## Page
** BEGIN **
Richard B. Walsh, Jr., Lewis, Rice & Fingersh, L.C., of St. Louis, MO, argued for defendant-appellant. With him on the brief were Frank B. Janoski, Keith J. Grady, and Michael J. Hickey.

Before LOURIE, BRYSON, and GAJARSA, Circuit Judges.

BRYSON, Circuit Judge.

SRAM Corporation appeals from an order of the United States District Court for the Northern District of California granting SunRace Roots Enterprise Co., Ltd., and Sun Victory Trading Co., Inc., (collectively "SunRace") a declaratory judgment of noninfringement of SRAM's patent relating to bicycle gear-shifting devices. Because we conclude that the district court erred in construing the term "shift actuator," as used in SRAM's patent, we reverse and remand.


SRAM owns U.S. Patent No. 4,900,291 ("the `291 patent") and produces shift actuators known as "twist-shifters" that allow a bicycle rider to change gears by twisting a portion of the handlebar. A bicycle gear-shifting system typically includes a shifter (or "shift actuator") at or near the handlebars, a derailleur to control the chain, and a control cable that connects the shifter and the derailleur.

The `291 patent contains both method and apparatus claims related to gear-shifting on multi-speed bicycles through the use of a shift actuator that is designed to effect precise control over the movement of the derailleur. In a system that uses indexed shifting, the shift actuator moves a discrete amount to cause the derailleur to move the bicycle chain the precise distance necessary to effect a gear shift. One way that indexed shifting can be implemented in a twist-shifter is through the use of a cam mechanism. In such a system, the cylindrical cam member fits over the handlebar and the cam operating face (consisting of peaks and valleys) interacts with a cam pin as the shift actuator is rotated. The apparatus claims of the `291 patent include the limitation of a "handgrip shift actuator cam means" or a "handgrip shift actuator indexing cam means," while the method claims, including claim 16, employ the term "shift actuator" without reference to a cam.
** END **
## Rows
** BEGIN **
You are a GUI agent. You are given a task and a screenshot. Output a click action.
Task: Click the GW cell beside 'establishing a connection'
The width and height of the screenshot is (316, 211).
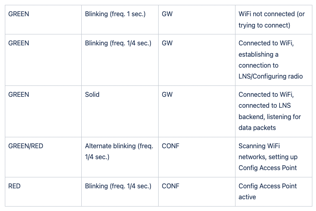(x=197, y=60)
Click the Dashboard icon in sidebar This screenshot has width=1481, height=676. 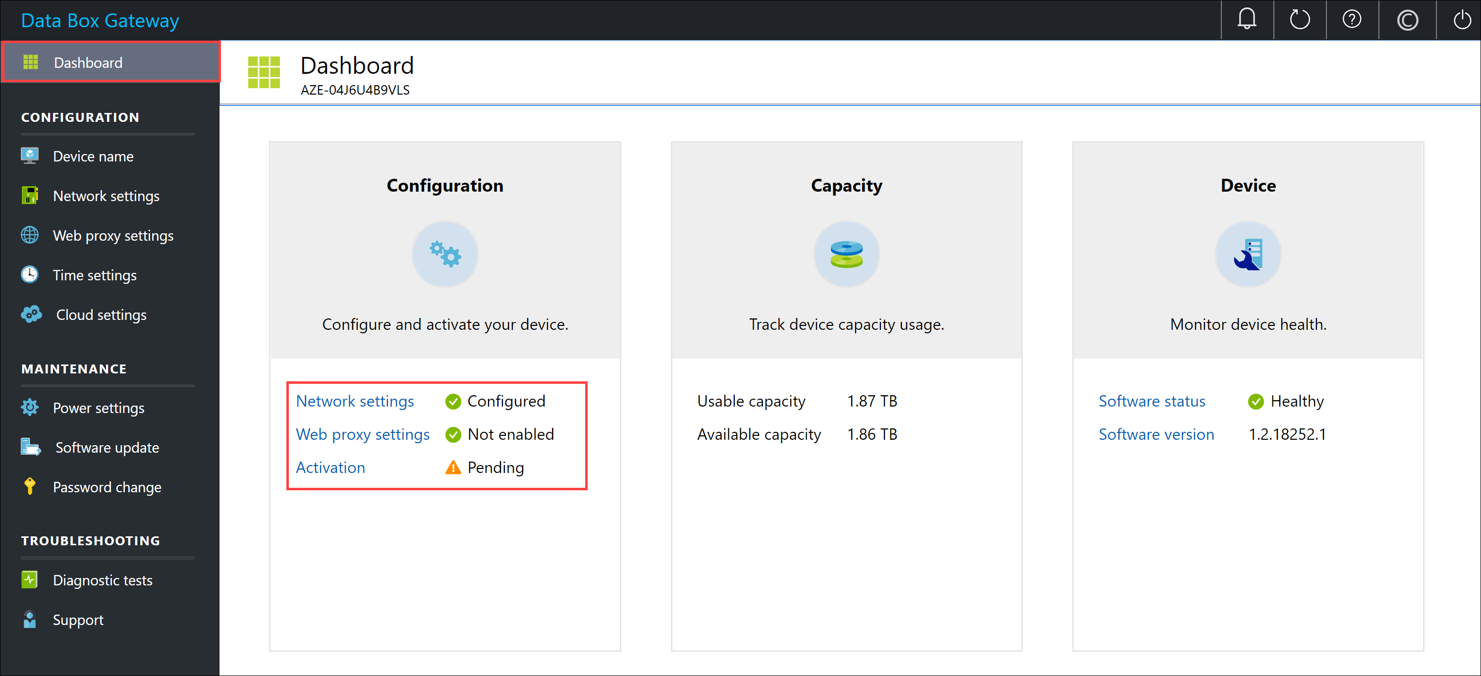pyautogui.click(x=29, y=63)
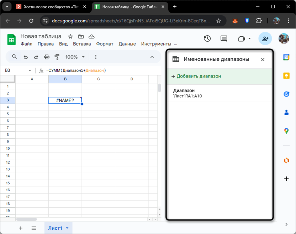This screenshot has height=234, width=296.
Task: Expand the Лист1 sheet tab menu
Action: 67,228
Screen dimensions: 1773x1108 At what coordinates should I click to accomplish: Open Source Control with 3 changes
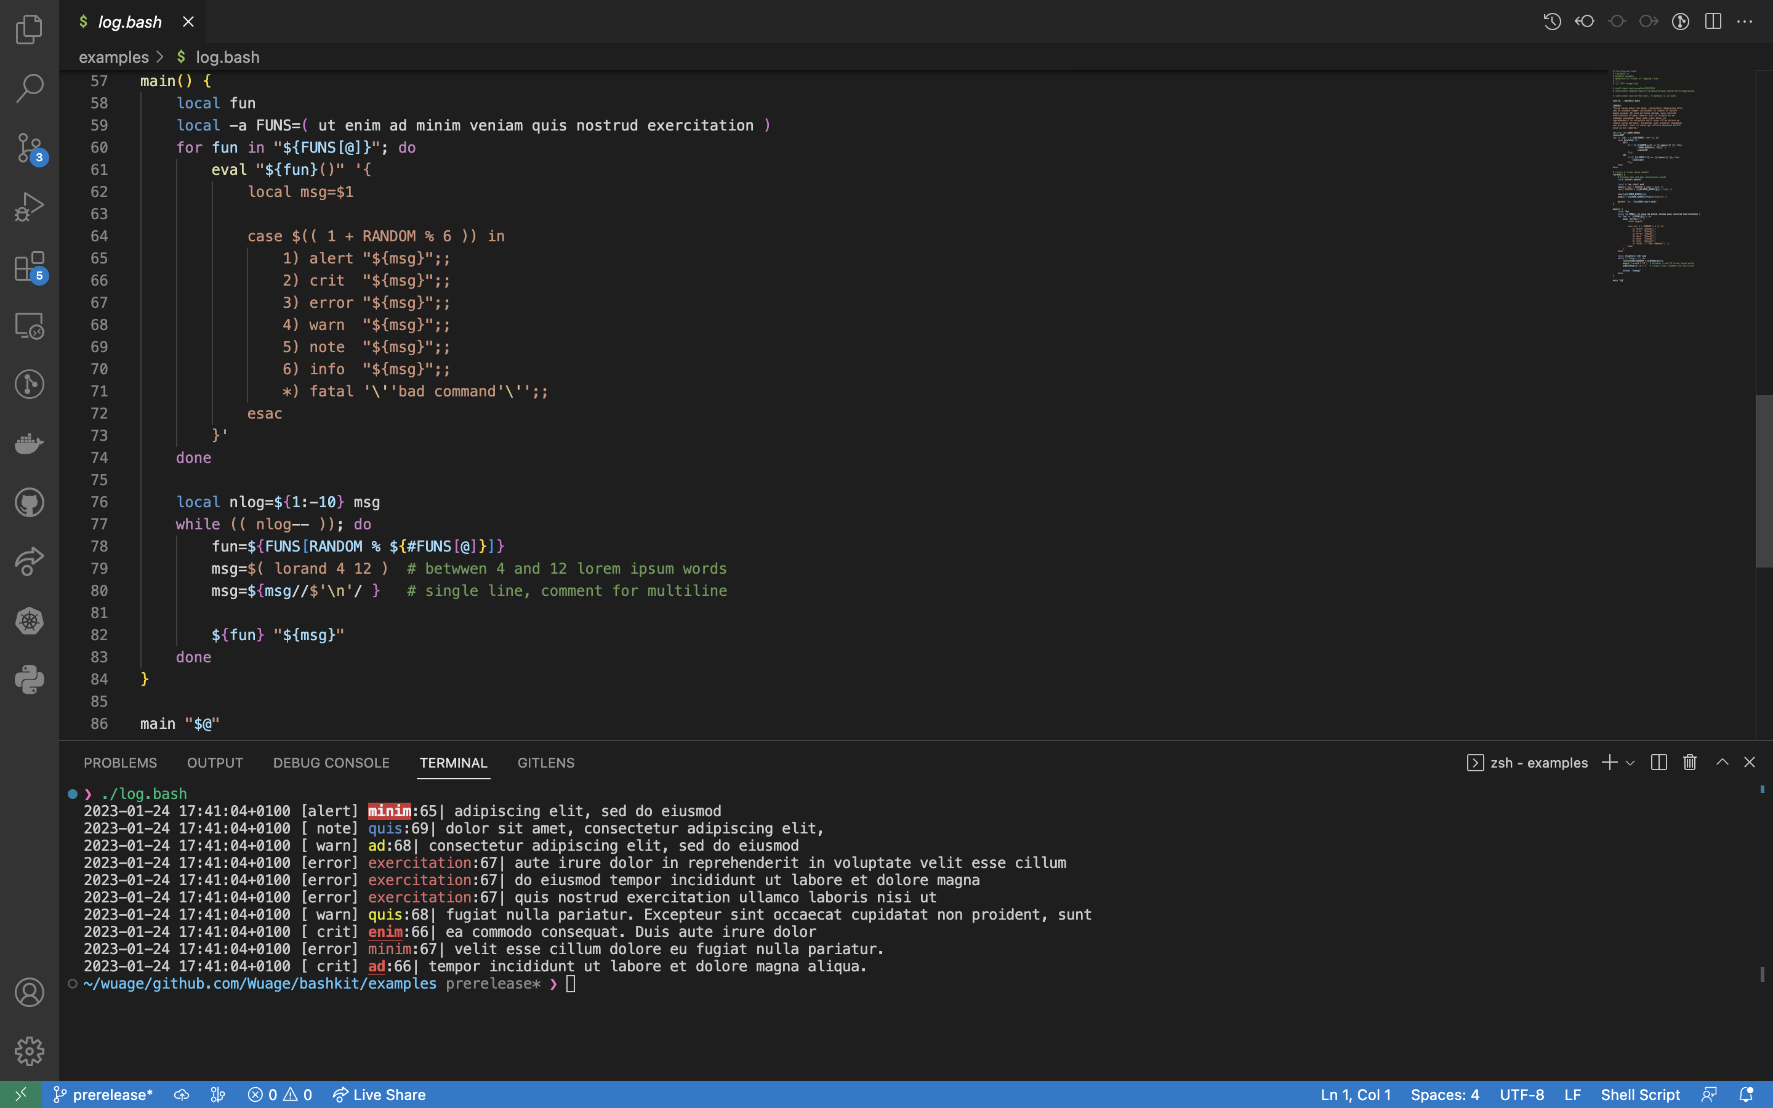click(29, 148)
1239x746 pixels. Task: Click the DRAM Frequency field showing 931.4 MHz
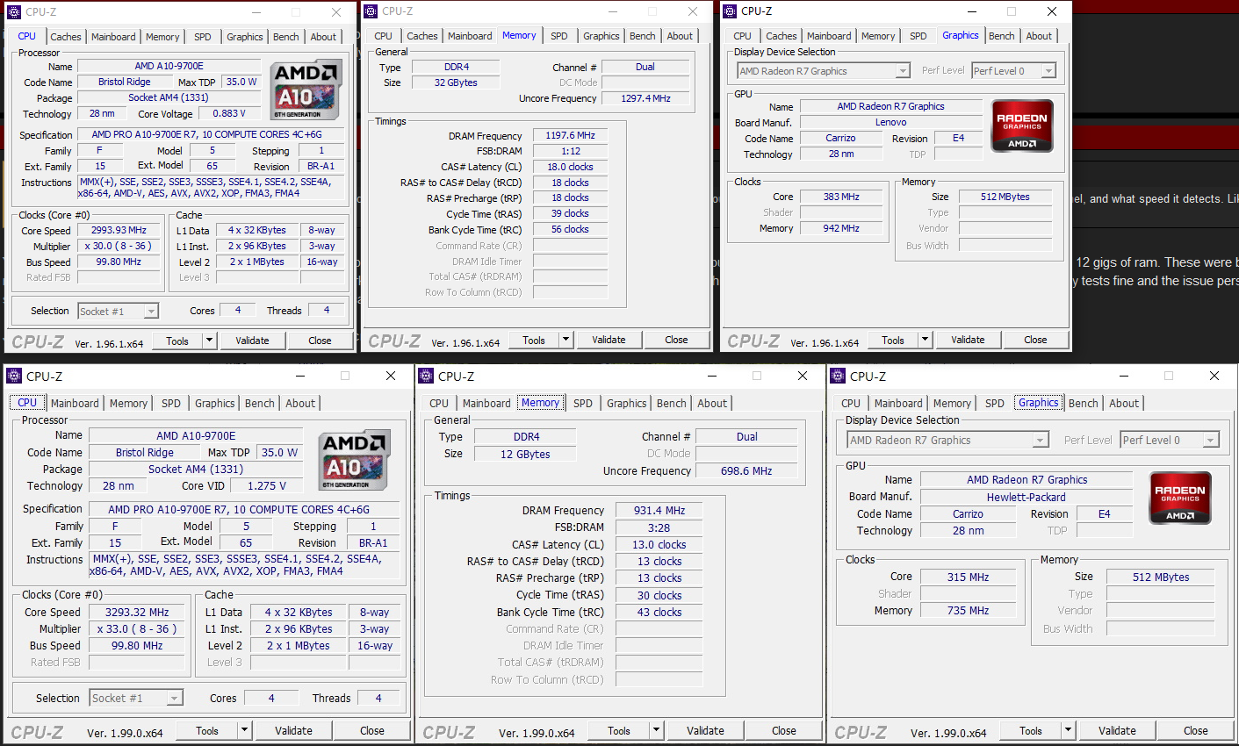659,511
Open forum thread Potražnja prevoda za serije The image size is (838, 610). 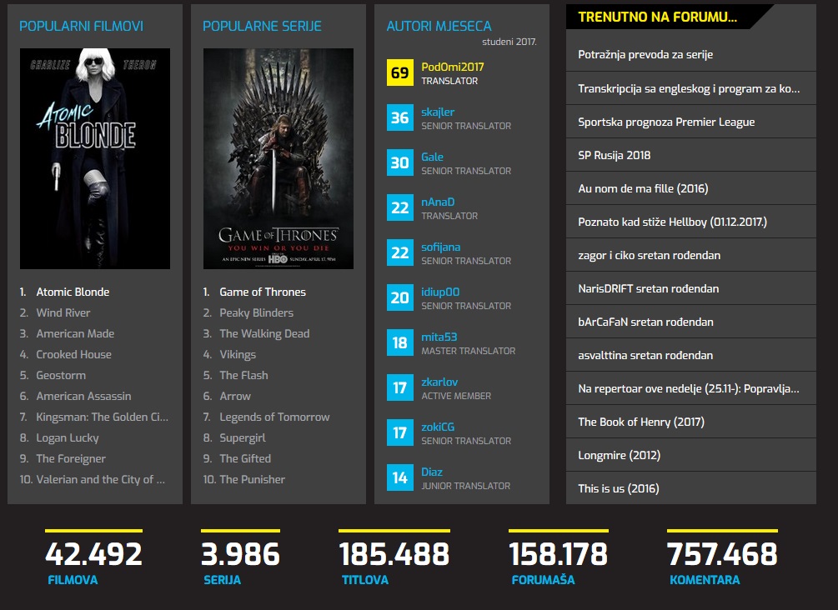coord(645,54)
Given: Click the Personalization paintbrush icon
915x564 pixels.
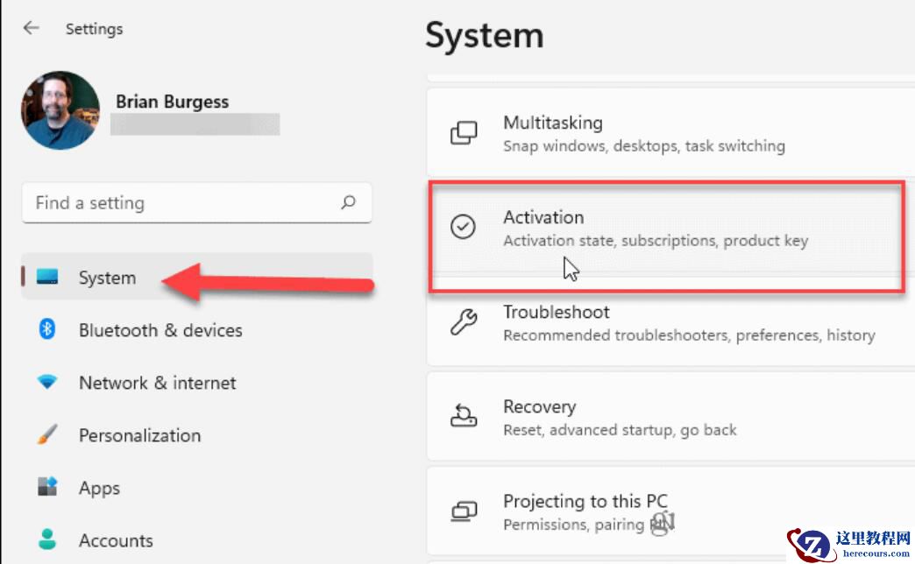Looking at the screenshot, I should 47,434.
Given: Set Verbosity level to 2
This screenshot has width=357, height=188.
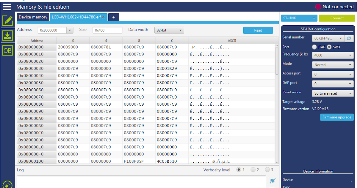Looking at the screenshot, I should tap(253, 169).
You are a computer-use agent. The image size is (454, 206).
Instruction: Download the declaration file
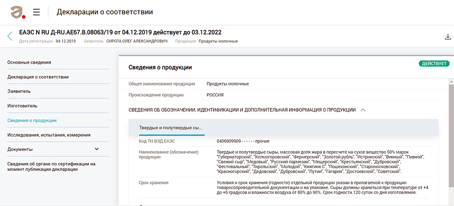click(x=448, y=37)
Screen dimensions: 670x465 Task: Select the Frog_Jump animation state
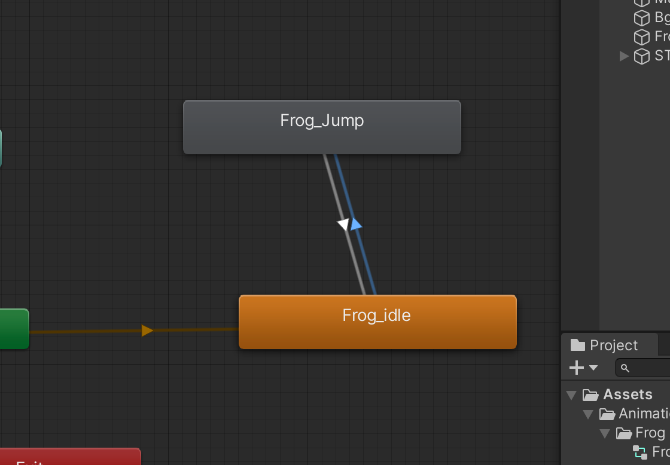(322, 127)
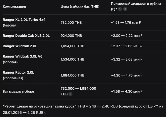Viewport: 166px width, 117px height.
Task: Click the Ranger Wildtrak 2.0L trim name
Action: (x=20, y=46)
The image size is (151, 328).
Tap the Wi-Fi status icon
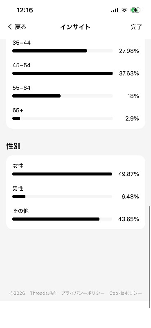coord(124,10)
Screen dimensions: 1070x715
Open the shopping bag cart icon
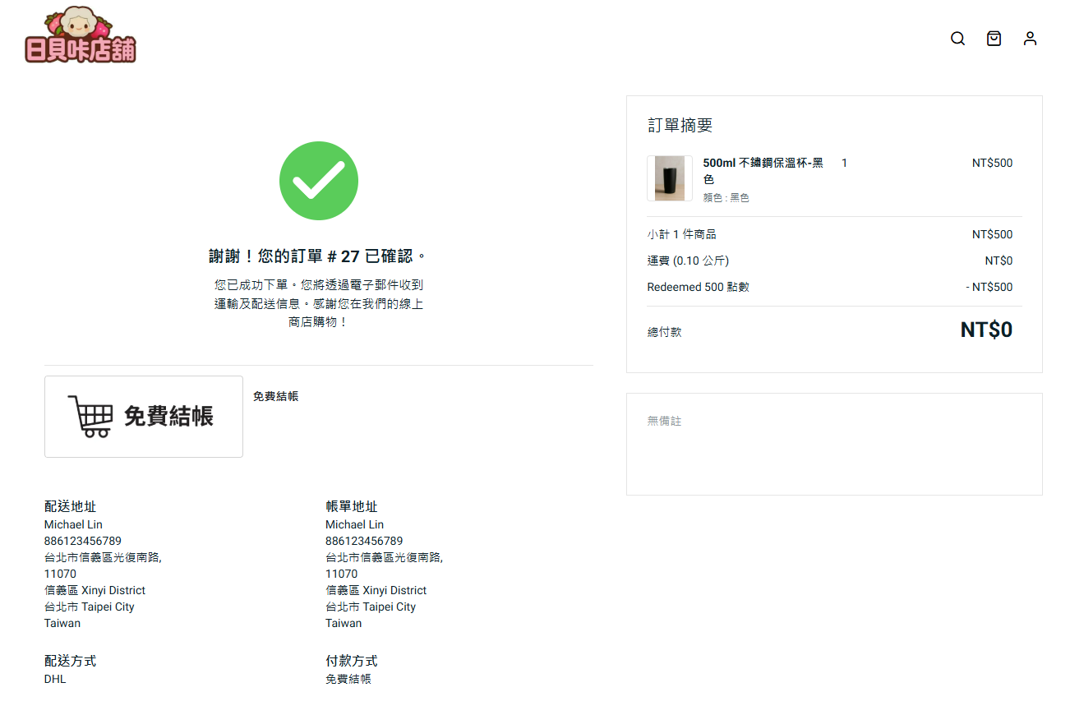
** END **
## Written request A
In the court opinion, swap "declaratory judgment" for "summary judgment" in the passage starting at "SRAM Corporation appeals" and ending at "reverse and remand.".
## Written request B
How would you sum up the court opinion in two sentences?
## Written request C
Write what comes next in the court opinion on SRAM's gear-shifting patent, picking up after its last sentence.
The items are separate material from the court opinion and stand on their own.

## Task answer A
SRAM Corporation appeals from an order of the United States District Court for the Northern District of California granting SunRace Roots Enterprise Co., Ltd., and Sun Victory Trading Co., Inc., (collectively "SunRace") a summary judgment of noninfringement of SRAM's patent relating to bicycle gear-shifting devices. Because we conclude that the district court erred in construing the term "shift actuator," as used in SRAM's patent, we reverse and remand.

## Task answer B
SRAM appeals a district court order that granted SunRace a declaratory judgment of noninfringement of SRAM's '291 patent on bicycle gear-shifting devices, and the court reverses and remands because the district court misconstrued the term "shift actuator." The patent contains method and apparatus claims for precise indexed control of the derailleur; the apparatus claims require a handgrip shift actuator cam means, while method claims such as claim 16 use "shift actuator" without reference to a cam.

## Task answer C
The written description of the `291 patent recites the objects of the invention. They include providing a derailleur shifting system with a shift actuator that is rotatably mounted on the handlebar so that the bicycle rider need not remove his hands from the handlebar to shift gears; providing a derailleur shifting system having a handgrip shift actuator embodying a generally helical cam that defines the derailleur mechanism movements; providing a derailleur shifting system that compensates for "cumulative lost motion" (the amount the shifter must move in order to take up any slack in the system before the derailleur begins to move) in the derailleur mechanism and its cable to enable precise index shifting; and providing a derailleur shifting system that produces an optimum amount of overshift when down-shifting, without requiring manual input to define that overshift. Overshifting is "movement of the chain beyond the destination sprocket, and then back into alignment with the destination sprocket," `291 patent, col. 1, ll. 52-55; in essence, the cable is moved farther than necessary so that the derailleur is more easily aligned with the appropriate sprocket during down-shifting.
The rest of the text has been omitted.